Pull out each line of the entries below that contains the string "Click".

--- START OF INFORMATION SHOWN ---

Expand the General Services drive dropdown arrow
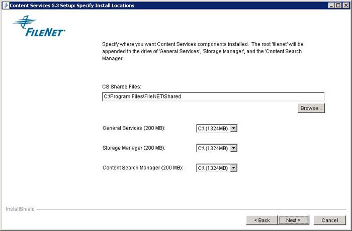352x231 pixels. tap(234, 128)
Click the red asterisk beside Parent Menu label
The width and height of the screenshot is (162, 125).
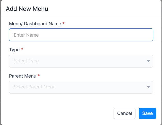pos(39,76)
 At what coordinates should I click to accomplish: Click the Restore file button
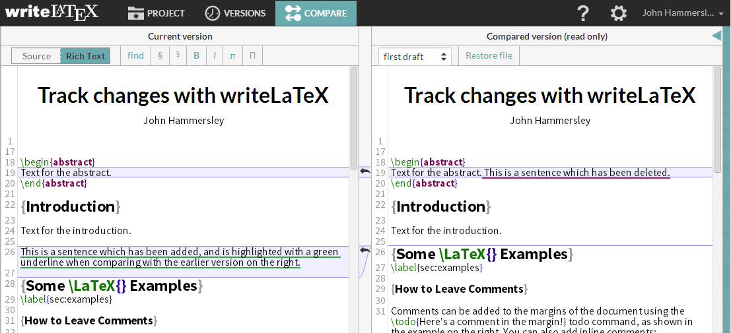coord(489,56)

--- END OF INFORMATION SHOWN ---

— RESULT —
Click the red asterisk beside Parent Menu label
 At what coordinates should I click to accomplish: Click the Restore file button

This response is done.